悪徳警官、ロシア・マフィア、強奪の意外な結果で高まる緊張、冷徹な強奪劇スリラー。

悪徳警官。ロシア・マフィア。スーパーヒーロー風のマスク。切断された頭部。意外な結果で血まみれになる強奪劇。これらは、類を見ない犯罪映画『トリプル9』を構成する、ほんのいくつかの要素でしかない。ここで描かれる仕返しのサーカスを仕切るのは、2005年のクラシックなウェスタン復讐劇『プロポジション —血の誓約—』でメガフォンをとったオーストラリア出身のジョン・ヒルコート監督だ。

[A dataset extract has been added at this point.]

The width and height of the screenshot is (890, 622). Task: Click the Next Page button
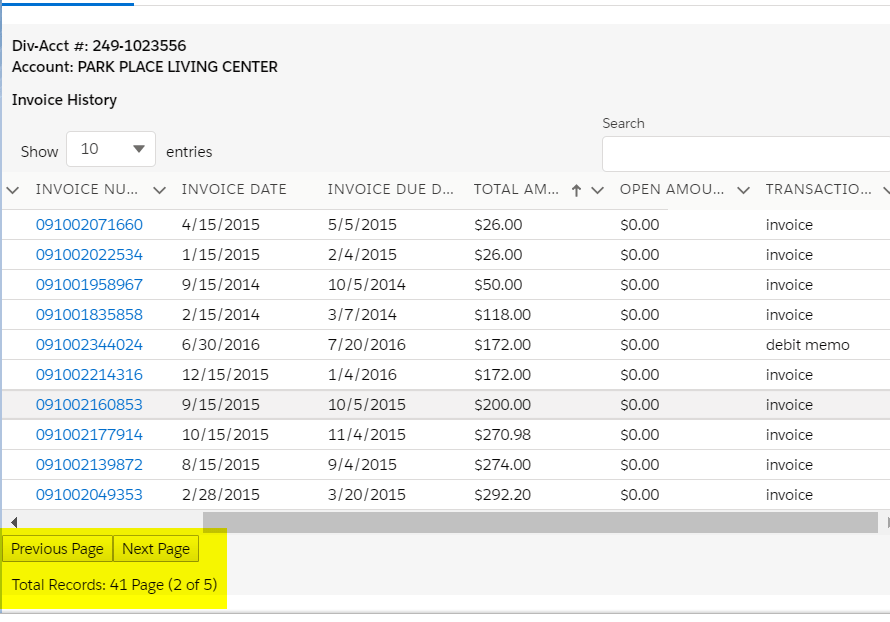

『トリプル9』は人の心の闇に深く入り込もうとはしない。だが、ジョージアの犯罪多発区域の騒音やノイズが覆う。まるで破壊のために作られた機械の出す音のように。ケイシー・アフレックは、法を守ろうとするアトランタの新人警官、主人公クリス・アレンを演じる。その彼の疑わしい相棒、警官、そして特殊任務の元軍人を、キウェテル・イジョフォー、アンソニー・マッキー、クリフトン・コリンズJr.、アーロン・ポール、ノーマン・リーダスが演じ、結託してクリスを嵌めようとする。彼らは、イリーナ(ケイト・ウィンスレットのアクセント、ウィッグ、振る舞いと、妖艶さには驚きだ)の部下のロシア人から強請られて利用されている。すでに彼らはイリーナの命令で銀行を襲った。そして彼女はさらにその欲を深める(彼女のボスを救い、その秘密を手に入れるための何か)。イリーナの命令を実行する間、警察を混乱させるために、悪徳警官たちは新人警官のクリスを殺すことにして、警官殺害を意味する緊急コード“999”を発動させようとする。混沌が始まり、本文の見出しのような展開となる。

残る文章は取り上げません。